Baseado no livro do Iain Reid, o filme
conta a história de uma mulher que viaja para conhecer os pais do namorado com
quem está pensando em terminar. Acompanhamos o dilema mental da protagonista
que narra em pensamento, a sensação angustiante de se ver presa em uma dúvida
e, apesar de justificar diferentes pontos de vista sobre o mesmo assunto,
nenhuma conclusão é suficiente para fazê-la avançar.

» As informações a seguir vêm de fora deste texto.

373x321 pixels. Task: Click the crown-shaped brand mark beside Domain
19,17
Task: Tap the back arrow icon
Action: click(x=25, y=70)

O longa sustenta uma atmosfera
claustrofóbica que comunica com a sensação de estar preso na mesma situação a
qual ensaia sair inúmeras vezes. Assim como o carro percorre uma paisagem quase
estática, o filme trabalha elementos de repetição que exaltam o sentimento de paralisação
como: o cachorro que se sacode para secar pelos que nunca secam, e a
protagonista que desce uma escada sem fim, presa na mesma dúvida, na mesma
casa, a qual nunca parece haver uma saída simples, enquanto ansiamos por uma
resposta que nunca chega.
No final do segundo ato, uma cena
aparentemente casual envolvendo a compra de um milk-shake, expõe elementos
simbólicos para a trama. Trata-se de um momento onde os protagonistas
consideram uma opção disponível, mas não necessariamente desejada. A ideia de tomar
milk-shake no meio de uma estrada coberta de neve só é justificada pela
pergunta “por que não?”, e assim como o relacionamento em questão, o novo item
passa de uma ideia aceitável para algo que não é assim tão gostoso, para algo
que atrapalha, e se torna um peso, e se torna um incômodo, e modifica toda a
rota em função de uma ideia que apenas parecia boa.
Entre essas e outras conexões
simbólicas, Estou Pensando em Acabar com Tudo trabalha questionamentos humanos acerca
das relações interpessoais e a genuinidade de nossas escolhas. Como diria a
citação da protagonista: Nada é mais raro em um homem, do que um ato próprio.